• Collected data
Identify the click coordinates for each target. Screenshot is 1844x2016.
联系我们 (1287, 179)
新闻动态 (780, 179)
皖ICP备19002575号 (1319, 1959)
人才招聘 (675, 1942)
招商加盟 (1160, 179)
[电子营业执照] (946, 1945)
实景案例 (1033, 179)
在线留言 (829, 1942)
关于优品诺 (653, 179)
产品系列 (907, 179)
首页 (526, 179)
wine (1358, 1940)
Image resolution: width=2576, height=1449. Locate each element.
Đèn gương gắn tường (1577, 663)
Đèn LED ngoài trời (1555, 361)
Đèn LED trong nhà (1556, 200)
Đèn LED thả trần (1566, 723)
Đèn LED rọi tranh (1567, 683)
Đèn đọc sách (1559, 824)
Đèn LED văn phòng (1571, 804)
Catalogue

• WHAT YOU HAVE TO DO
Using the entries above, return exactly the lines from the line with "在线留言 (829, 1942)" to the line with "Đèn LED trong nhà (1556, 200)", counting both of those lines.

• OUTPUT
在线留言 (829, 1942)
关于优品诺 (653, 179)
产品系列 (907, 179)
首页 (526, 179)
wine (1358, 1940)
Image resolution: width=2576, height=1449. Locate each element.
Đèn gương gắn tường (1577, 663)
Đèn LED ngoài trời (1555, 361)
Đèn LED trong nhà (1556, 200)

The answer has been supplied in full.